* **Rows**:
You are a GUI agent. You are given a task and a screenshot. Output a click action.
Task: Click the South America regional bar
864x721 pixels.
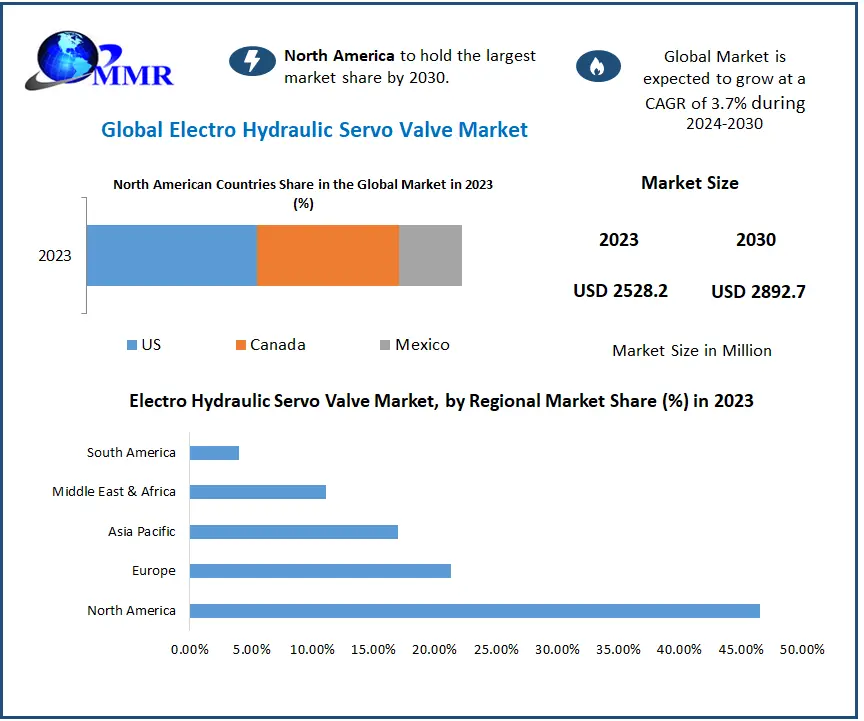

---

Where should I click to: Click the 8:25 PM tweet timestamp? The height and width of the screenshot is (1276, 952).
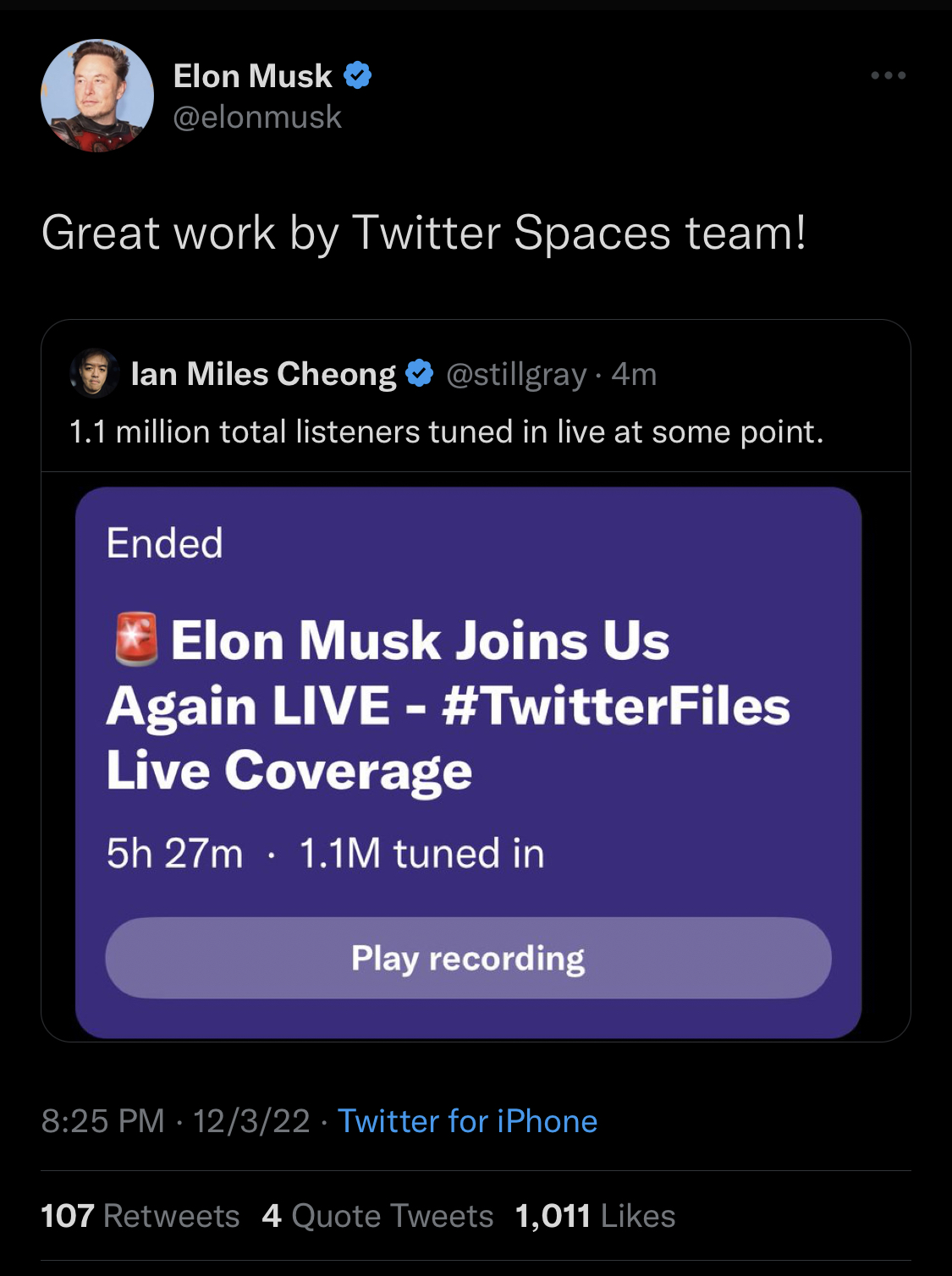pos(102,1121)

* **Work instructions**:
Could you write out the records from the line with "Where should I" to the line with "pos(102,1121)", changing "tweet" to "post" and keeping everything else unchanged? Leave the pictures out.

* **Final answer**:
Where should I click to: Click the 8:25 PM post timestamp? The height and width of the screenshot is (1276, 952).
pos(102,1121)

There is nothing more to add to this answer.